Import, export and being a port city
Both shows are set in locations that have a lot of traffic going in and out by air and sea, providing a good breeding ground for plot lines involving smuggling, drugs, criminals on the run and on occasion some visually entertaining high-speed boat chases. For Miami Vice, it was, well, Miami and for Bergerac it was the isle of Jersey.
Dark issues from the past and relationships with ex-girlfriends, ex-wives, current girlfriends, etc.
Along with the usual plot lines of both shows dealing with solving cases and catching criminals, Miami Vice and Bergerac‘s story threads also involved its key characters dealing with un-resolved relationships with former romantic partners, as well as the strain trying to balance their current romantic relationships with the demands of their jobs. In Miami Vice the majority of the romance plot lines involved Sonny Crockett, with notable partners played by Sheena Easton and Melanie Griffiths just to name two. To a lesser extent we see into the personal lives Tubbs and Castillo and their love interests. Bergerac and his ex-wife Deborah have a love/loathe relationship throughout most of the series, where at times they’re almost at each other’s throats and at other times coming to each other’s aid. One of the running plot devices in Bergerac is the strain Bergerac’s commitment to his job, especially with his most memorable female companion in the whole series, Susan Young (played by Louise Jameson of The Omega Factor and Tenko).

_PROBLEMS TO WORK ON_
• 1. Where is Bergerac set, according to the Miami Vice and Bergerac comparison?
• 2. Copy word for word the passage of the Miami Vice and Bergerac comparison starting at "Import, export and" and ending at "isle of Jersey.".
You won't need the listing that comes next.

_SUPPLIED MATERIAL_
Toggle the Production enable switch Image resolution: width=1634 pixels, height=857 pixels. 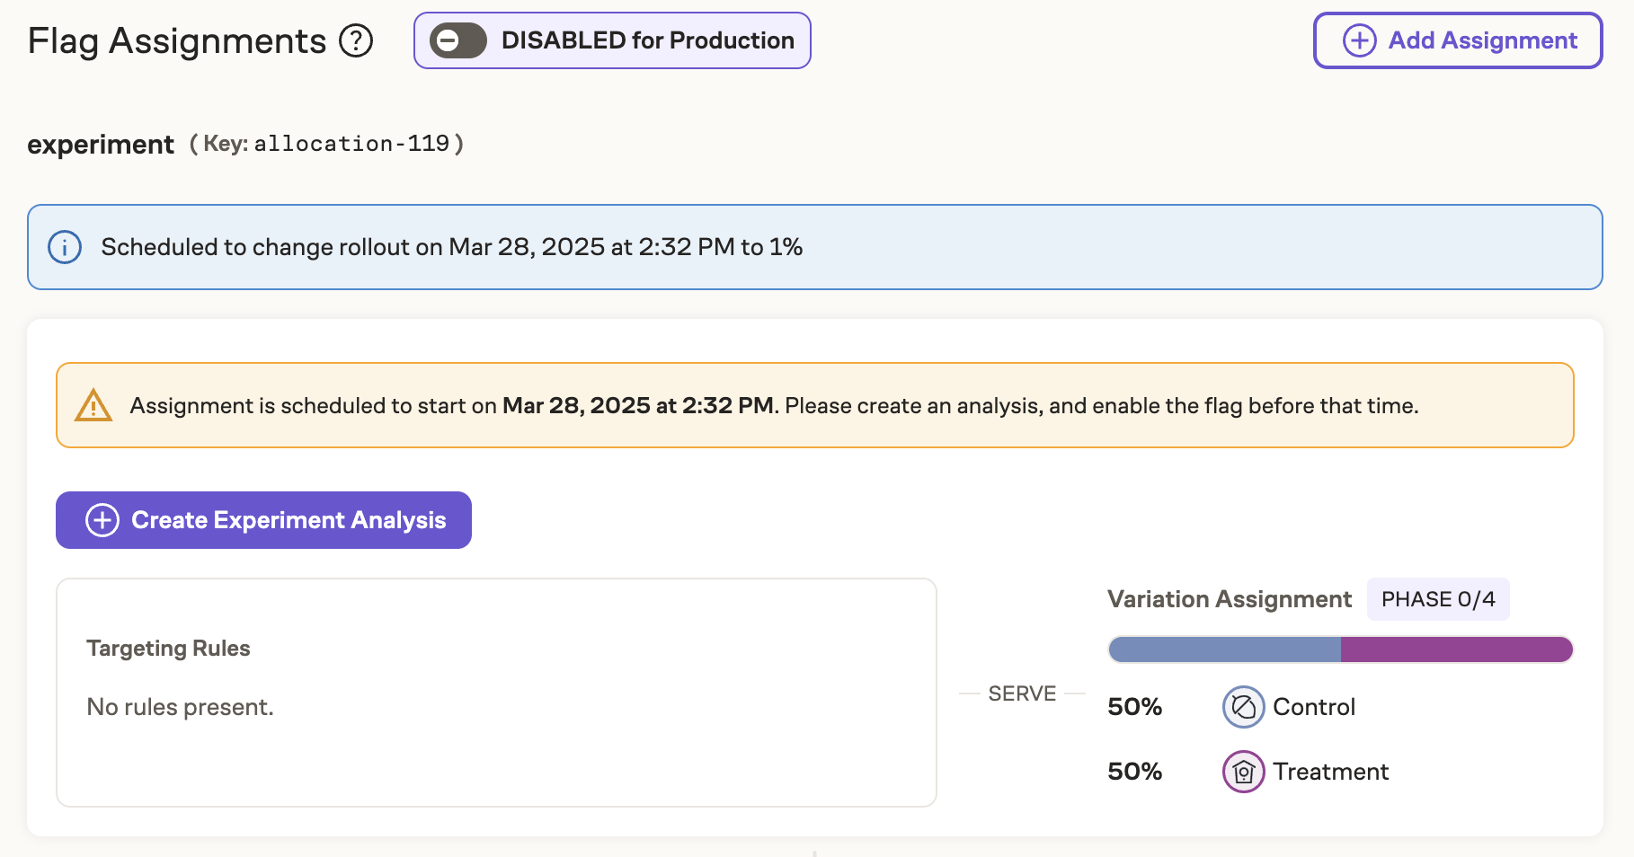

_SOLUTION LIST_
• 1. The isle of Jersey.

• 2.
Import, export and being a port city
Both shows are set in locations that have a lot of traffic going in and out by air and sea, providing a good breeding ground for plot lines involving smuggling, drugs, criminals on the run and on occasion some visually entertaining high-speed boat chases. For Miami Vice, it was, well, Miami and for Bergerac it was the isle of Jersey.